Pitt Epidemiology Professor
Dr. Evelyn Talbott
Pitt researchers said that children with higher exposures to the pollution had a 1.5-fold greater risk of autism after accounting for other factors associated with risk of the disease, such as mother’s age, education and smoking during pregnancy.

Autism is a disorder characterized by communication difficulties and trouble understanding abstract concepts.

One in 68 children have autism, treatment options are limited and there is no cure.

The study focused on children and mothers living in Allegheny and five adjoining counties and the results mirror two previous studies that identified an association, but not a causality link, between air pollution and autism.

More research is needed to find out whether air pollution is a cause of autism, said Pitt Epidemiology Professor Evelyn Talbott, the study’s lead author.
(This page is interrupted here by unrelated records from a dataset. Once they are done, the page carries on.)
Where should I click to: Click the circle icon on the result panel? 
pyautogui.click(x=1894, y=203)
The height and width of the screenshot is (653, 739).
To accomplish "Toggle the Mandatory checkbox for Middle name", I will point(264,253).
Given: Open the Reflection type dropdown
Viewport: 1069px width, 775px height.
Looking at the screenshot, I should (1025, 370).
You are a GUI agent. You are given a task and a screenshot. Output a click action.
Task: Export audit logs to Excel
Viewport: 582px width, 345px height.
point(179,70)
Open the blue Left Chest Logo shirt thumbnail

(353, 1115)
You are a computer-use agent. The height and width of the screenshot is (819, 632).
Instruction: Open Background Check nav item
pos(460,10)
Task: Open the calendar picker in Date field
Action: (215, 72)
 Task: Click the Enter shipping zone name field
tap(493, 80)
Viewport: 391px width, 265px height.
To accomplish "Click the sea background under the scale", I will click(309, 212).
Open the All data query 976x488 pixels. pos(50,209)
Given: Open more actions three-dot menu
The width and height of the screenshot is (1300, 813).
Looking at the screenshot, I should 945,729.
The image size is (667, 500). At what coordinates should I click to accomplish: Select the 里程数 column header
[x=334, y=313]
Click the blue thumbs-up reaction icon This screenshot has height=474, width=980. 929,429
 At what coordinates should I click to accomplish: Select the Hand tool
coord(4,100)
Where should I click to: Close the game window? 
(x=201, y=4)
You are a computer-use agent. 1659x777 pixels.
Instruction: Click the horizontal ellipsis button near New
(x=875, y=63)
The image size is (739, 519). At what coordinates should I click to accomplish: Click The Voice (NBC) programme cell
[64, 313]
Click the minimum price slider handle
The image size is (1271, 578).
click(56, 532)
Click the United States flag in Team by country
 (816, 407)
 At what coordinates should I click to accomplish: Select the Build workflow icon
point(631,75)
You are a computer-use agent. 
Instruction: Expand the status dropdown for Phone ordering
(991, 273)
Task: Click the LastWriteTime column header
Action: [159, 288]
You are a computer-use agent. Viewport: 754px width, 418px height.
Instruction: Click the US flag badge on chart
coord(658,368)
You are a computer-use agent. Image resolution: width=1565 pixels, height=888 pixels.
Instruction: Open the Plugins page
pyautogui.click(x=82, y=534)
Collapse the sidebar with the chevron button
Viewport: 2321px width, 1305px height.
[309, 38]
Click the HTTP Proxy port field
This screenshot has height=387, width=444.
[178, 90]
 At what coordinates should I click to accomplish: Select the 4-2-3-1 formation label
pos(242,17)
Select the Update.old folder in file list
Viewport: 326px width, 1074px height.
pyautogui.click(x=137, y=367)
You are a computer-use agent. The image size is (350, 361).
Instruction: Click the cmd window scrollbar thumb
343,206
“I don’t think the verdict is in yet, but this is a smoking gun that needs to be evaluated,” she said. “On any given day, Pittsburgh is in air quality attainment, but we know there’s pockets of bad air everywhere.”

Autism isn't the only air quality worry, said Phil Johnson, director of science and environment at the Heinz Endowments, which funded the Pitt study. Since the early 1970s, at least 33 studies involving Pittsburgh have identified a positive or statistically significant connection between air quality and heart disease, stroke and other health issues.

An area encompassing Pittsburgh, New Castle and Weirton W.Va., ranked sixth out of 277 metropolitan areas nationwide for annual particulate pollution in 2014, according to the American Lung Association.

Talbott and her colleagues performed a population-based, case-control study of families with and without autism who lived in six southwestern Pennsylvania counties. The study focused on air pollution such as dust, dirt, soot and smoke with particles about one-30th the average human hair width, which reach the bloodstream.